Ribbons and trims on the wall and in antique displays
The Tinsel Trading Company opened in 1933 in NYC's Garment District. I started shopping there in the 1970s as a teenager when I apprenticed at Ray Diffen's costume shop and had to buy fabrics and trimmings for the opera and Broadway show costumes that Ray's staff built. When the original owner died, his granddaughter, Marcia Ceppos, took over, and the shop grew and moved to two different locations over the next 20 years. It's now in an airy space on West 37th between 5th and 6th Avenues that Marcia has decorated in vintage style that perfectly frames her wares. She is still uncovering treasures that have been packed away, but the shop is downsizing and moving to the east 60s, so this is the last chance for anyone to see and buy most of these lovelies. It's my understanding that Marcia is limiting her stock to paper goods, which are indeed beautiful, but the beads and trimmings that she has sold are truly one of a kind. I only wish that I could buy all of it!
The costume shops and the Metropolitan Opera have been by to purchase as much as their budgets will allow, but no one today has enough spare $ to buy what their impulses and nostalgia crave!

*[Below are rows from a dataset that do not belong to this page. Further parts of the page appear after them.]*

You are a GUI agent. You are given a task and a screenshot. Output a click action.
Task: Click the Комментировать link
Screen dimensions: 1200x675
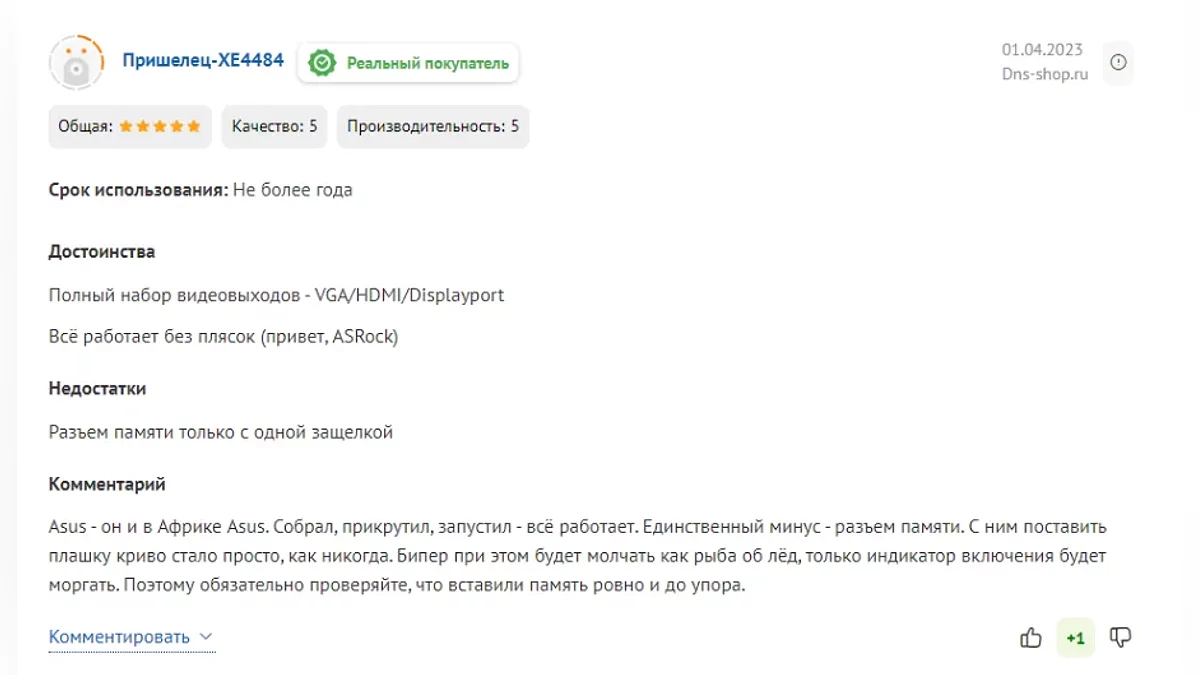pyautogui.click(x=119, y=637)
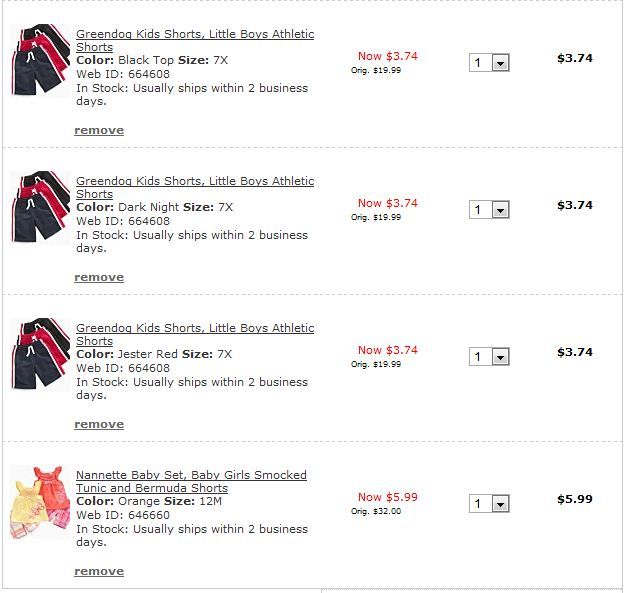Remove the Black Top shorts from cart
The width and height of the screenshot is (624, 593).
click(99, 130)
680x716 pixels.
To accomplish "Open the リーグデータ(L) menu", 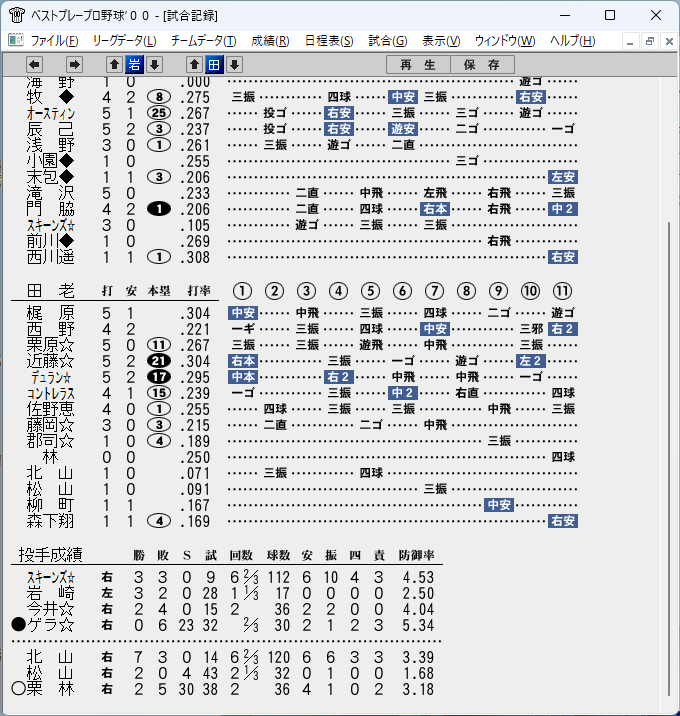I will point(124,41).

Tinsel Trading has exquisite fake flowers!
A wall of ribbon and trim on sale
Millinery straw and more trim
All of these beauties must find new homes!

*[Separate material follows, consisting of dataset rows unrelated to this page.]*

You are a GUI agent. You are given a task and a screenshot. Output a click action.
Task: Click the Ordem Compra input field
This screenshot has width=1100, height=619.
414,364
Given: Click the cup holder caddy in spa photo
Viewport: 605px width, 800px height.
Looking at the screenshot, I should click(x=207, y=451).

Over the last 20 years sources for costume designers in New York City and elsewhere have closed as Manhattan real estate prices have become unreasonable and older owners died, leaving no one to carry on the business, or children with no interest or acumen to keep it going. Fabric, button, notion and trimming shops that once filled every street in the Garment District have disappeared, replaced by restaurants, hotels, The New York Times, whatever. Yes, new businesses have sprouted up here and there, but the old places linger on, ghosts in the memories of anyone old enough who is still working in the business. The Drama Book Shop now resides in the space once occupied by Art-Max Fabrics on West 40th street, and the colorful stone floor survives. Did you know that 40th street between Broadway and 8th Avenue was once a block full of fabric and trim shops? There are only two left: Elegant Fabrics and Sposabella Lace.
It's getting harder for me to find the components that I use in the city these days, and last year I made a large purchase at Tinsel Trading when I saw that things were slowing down for them, so when I heard this news, I rushed over that very day to see what I could find and grab. There's actually quite a lot left, including some fixtures like antique shelves. I buy vintage glass cabochons and beads, some 100 years old, but most of my purchases date from the 1930s to mid-century. Now that I have some metalsmithing skills, I can make sterling silver, copper, brass and bronze bezel settings that truly showcase these beauties.
My most recent purchase from Tinsel. Someone cleared out the chandelier crystals, alas!
I wish Marcia & Co. good fortune and hope that her store will flourish in its new location, but I am filled with sadness that this business will be so diminished and that our lovely places to shop and meet and chat are ever-dwindling. Stepping through the door of Tinsel Trading Co. was a mini-vacation from the concrete and glass awfulness that this city can be.